Other people love lots of things that I just don’t: The Big Bang Theory. Elaborate public wedding proposals. Expensive IPAs that taste like a decomposing prom corsage. I love to nurse an entertaining low-stakes grudge as much if not more than the next person, but at some point I realized I could either construct a persona around performatively hating stuff and lecturing people about completely optional shit they do for fun to prove how smart and cool I was and (fail to) cover up all my painful insecurities, or I could classify whole categories of things as “Hrmmm, I’m not the audience for that, but clearly someone is!” and set us all free. I honestly cannot recommend this enough as a way to instantly become at least 75 percent less exhausted and exhausting to be around. What other self-improvement project can claim results like that? Your move, Eric Hoover.
So here’s my advice:
- Figure out what this is really about. Loneliness? Missing people you haven’t seen in a while? Needing support after a shit year and not getting it and not knowing how to ask? Worry about your friend and her marriage? Expense and the pressure of obligation and all the invisible, tedious labor that makes up holiday “magic”? Knowing that you shouldn’t compare your mundane no-filter life to the re-touched glossy vacation version of other people’s lives and doing it anyway because you’re only human? This isn’t about superfluous paper products, not really. This is about grief, stress, and needing your people to show up for you, for real.
- Next year continue to send your charming etchings to the people you know appreciate them, and only those people, and opt out of the rest. Become a person who doesn’t send holiday cards because, well, you don’t feel like it and you don’t have the energy. I have at least 15 years of evidence that the world will keep turning. People who notice and care about not getting greeting cards in return eventually stop. People who send cards because *they* enjoy it keep going. It’s fine! By the way, you absolutely can chalk it up to cutting down on paper waste, expense, effort, etc. if you want to, not that anyone is likely to ask. “It was getting to be a lot, but we decided to just send out a few this year.”

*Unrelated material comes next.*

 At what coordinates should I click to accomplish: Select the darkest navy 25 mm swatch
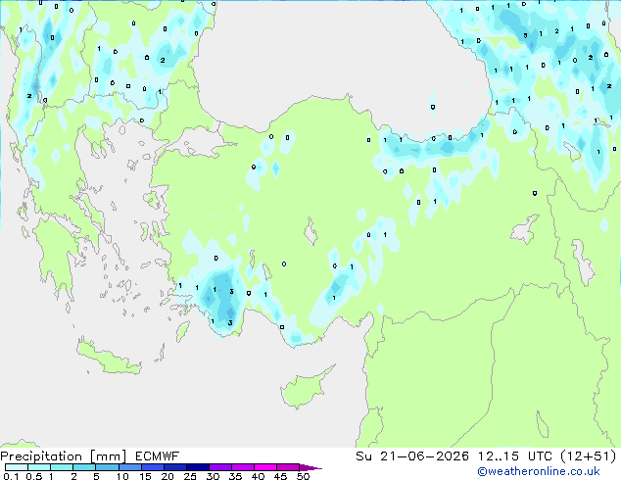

- When you get holiday cards from other people, display the ones you like and drop the ones you don’t in the recycling bin as soon as you open them.You’re not the audience, but someone they know probably is.
- If you hate the cards but love the people, then call them up already. Do you want to be right about greeting card aesthetics or do you want to have real conversations with people who are important to you? Instead of trying to reset the boundary by policing their choices, make the choice to reach out them in a way that works better for you, and see who responds in kind.
- Bonus: If you haven’t already, put the words “respite care” and your location into a search engine and see what might be available. I can smell your burnout from here and I hope you can find some rest and relief in the coming year.